**WHAT YOU HAVE TO DO:**
Would you please give every entry again exactly, without the pictures?

**PROVIDED DATA:**
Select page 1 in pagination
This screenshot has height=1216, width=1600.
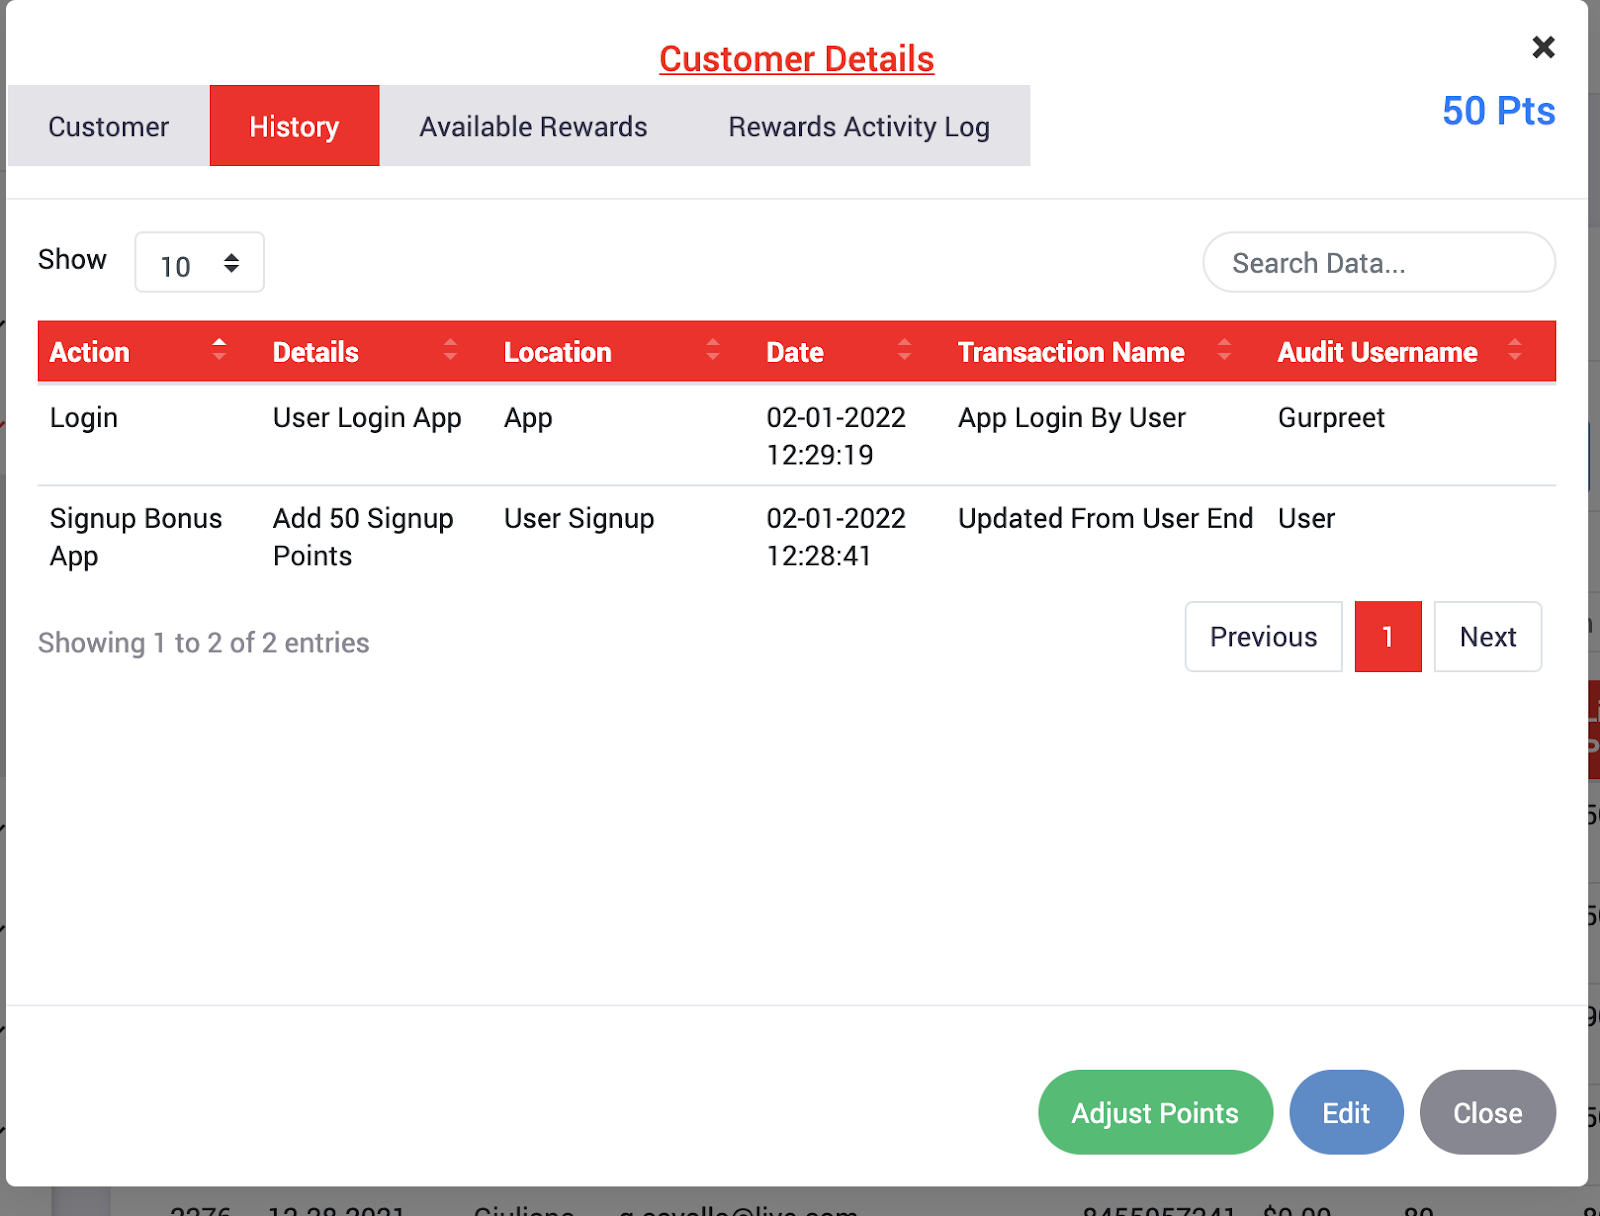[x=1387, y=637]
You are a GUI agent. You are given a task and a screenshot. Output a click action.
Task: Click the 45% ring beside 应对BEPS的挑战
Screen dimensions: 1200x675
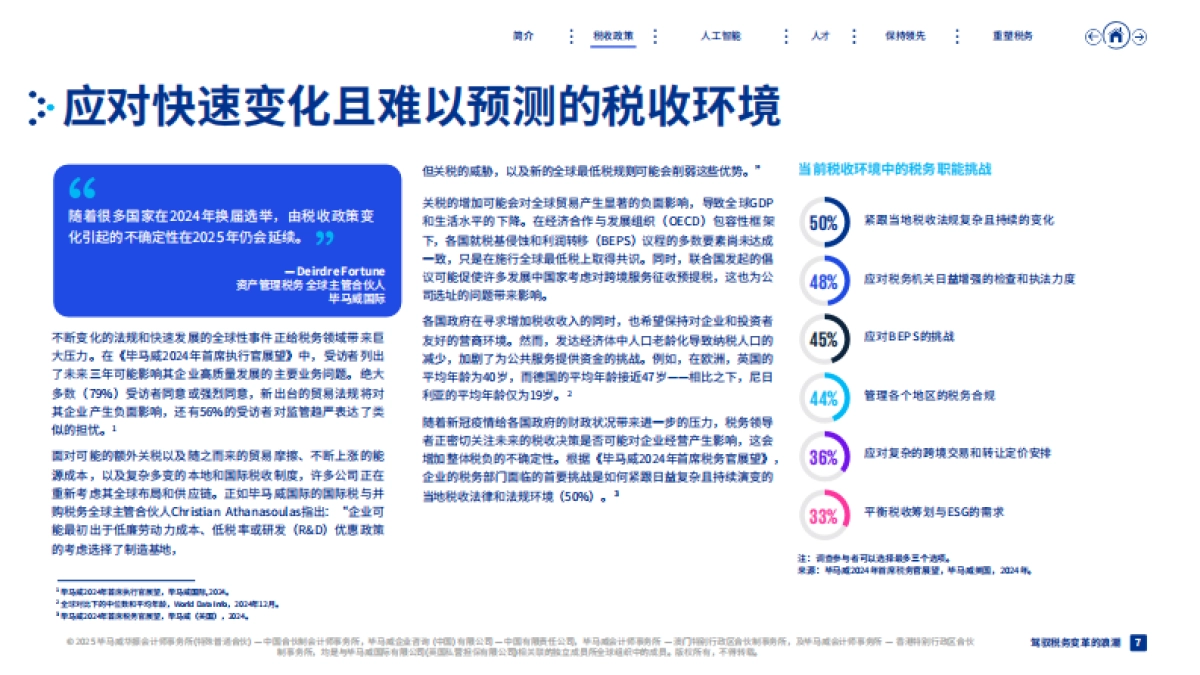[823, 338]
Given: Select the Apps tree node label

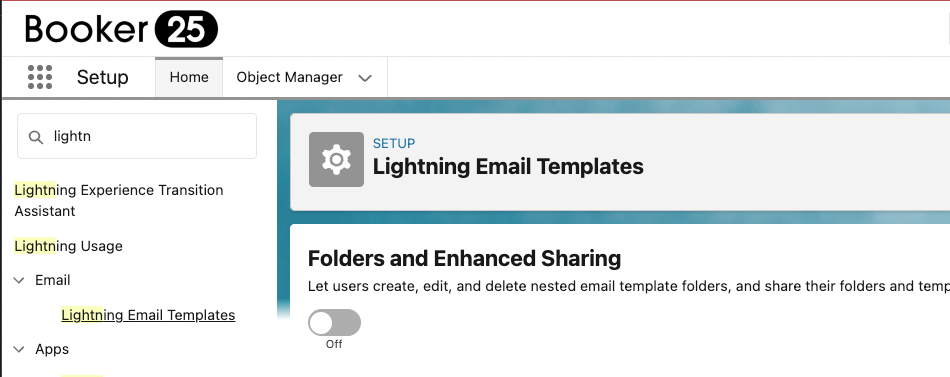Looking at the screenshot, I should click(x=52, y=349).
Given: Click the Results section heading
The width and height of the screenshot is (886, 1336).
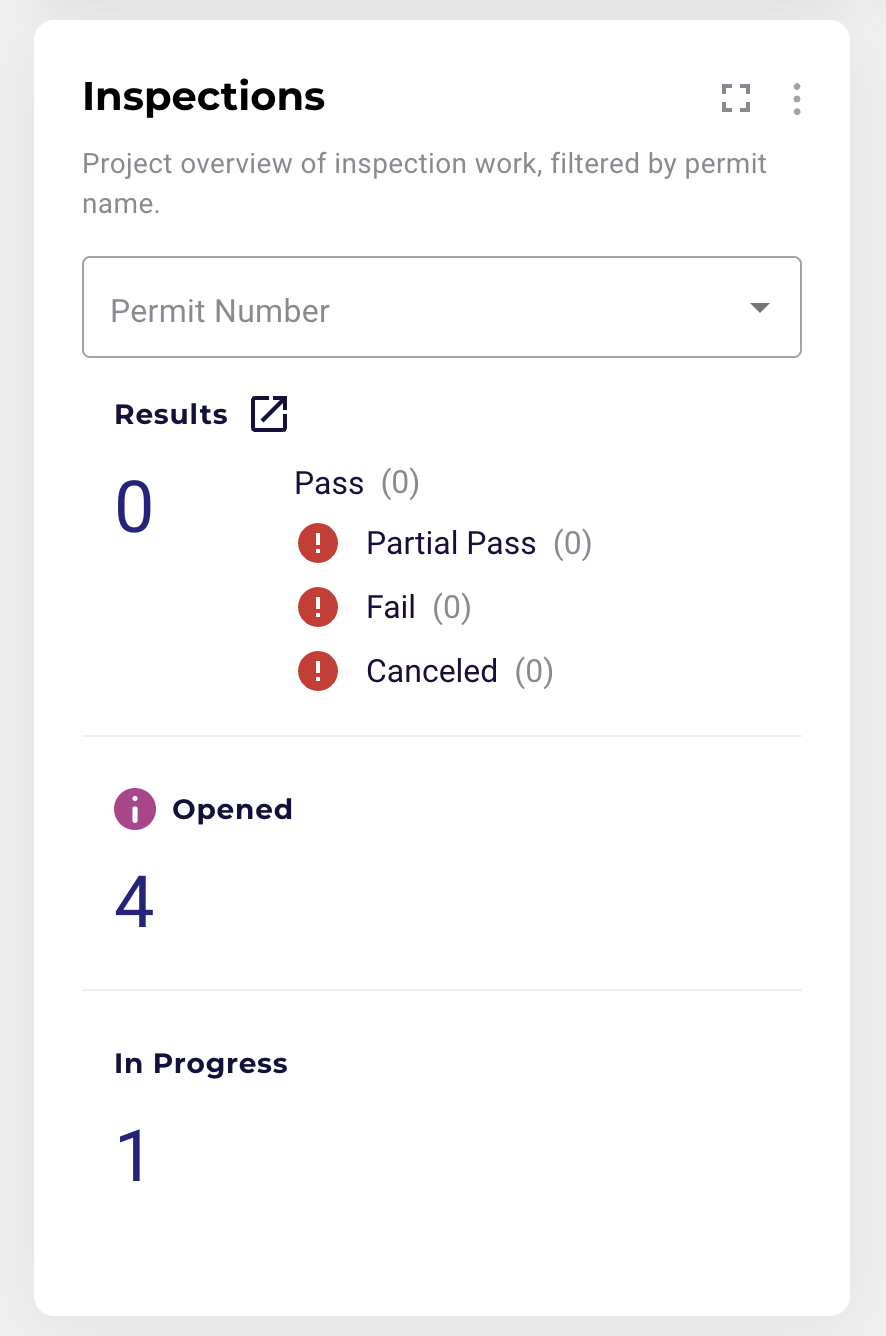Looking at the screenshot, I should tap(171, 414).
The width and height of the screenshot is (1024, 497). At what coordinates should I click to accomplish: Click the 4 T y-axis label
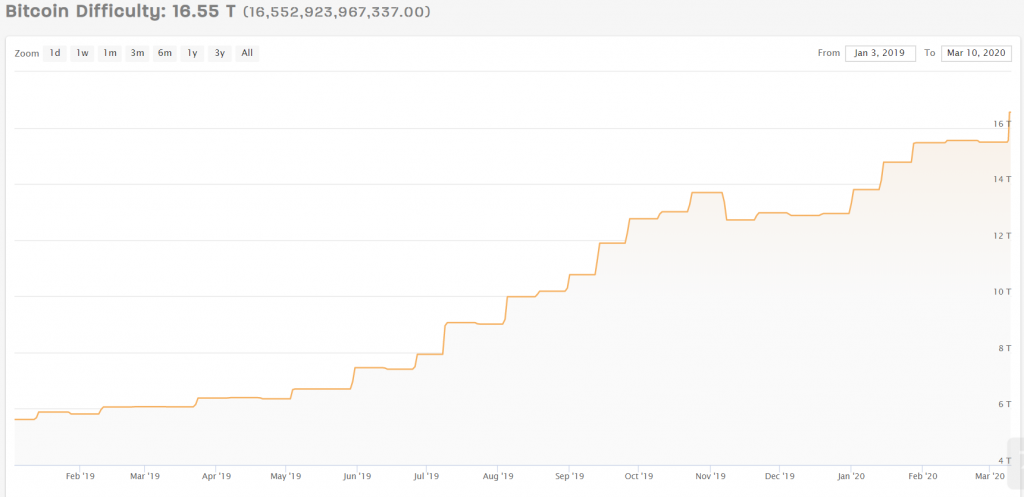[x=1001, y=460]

**ANSWER FOR THE TASK:**
Select page 1 in pagination
This screenshot has height=1216, width=1600.
[x=1387, y=637]
You are a GUI agent. You are given a task and a screenshot. Output a click action.
Task: Click the 45% ring beside 应对BEPS的挑战
Screen dimensions: 1200x675
[823, 338]
Given: Select the Apps tree node label

Looking at the screenshot, I should click(x=52, y=349).
Given: Click the Results section heading
The width and height of the screenshot is (886, 1336).
Looking at the screenshot, I should tap(171, 414).
The width and height of the screenshot is (1024, 497). At what coordinates should I click to accomplish: Click the 4 T y-axis label
[x=1001, y=460]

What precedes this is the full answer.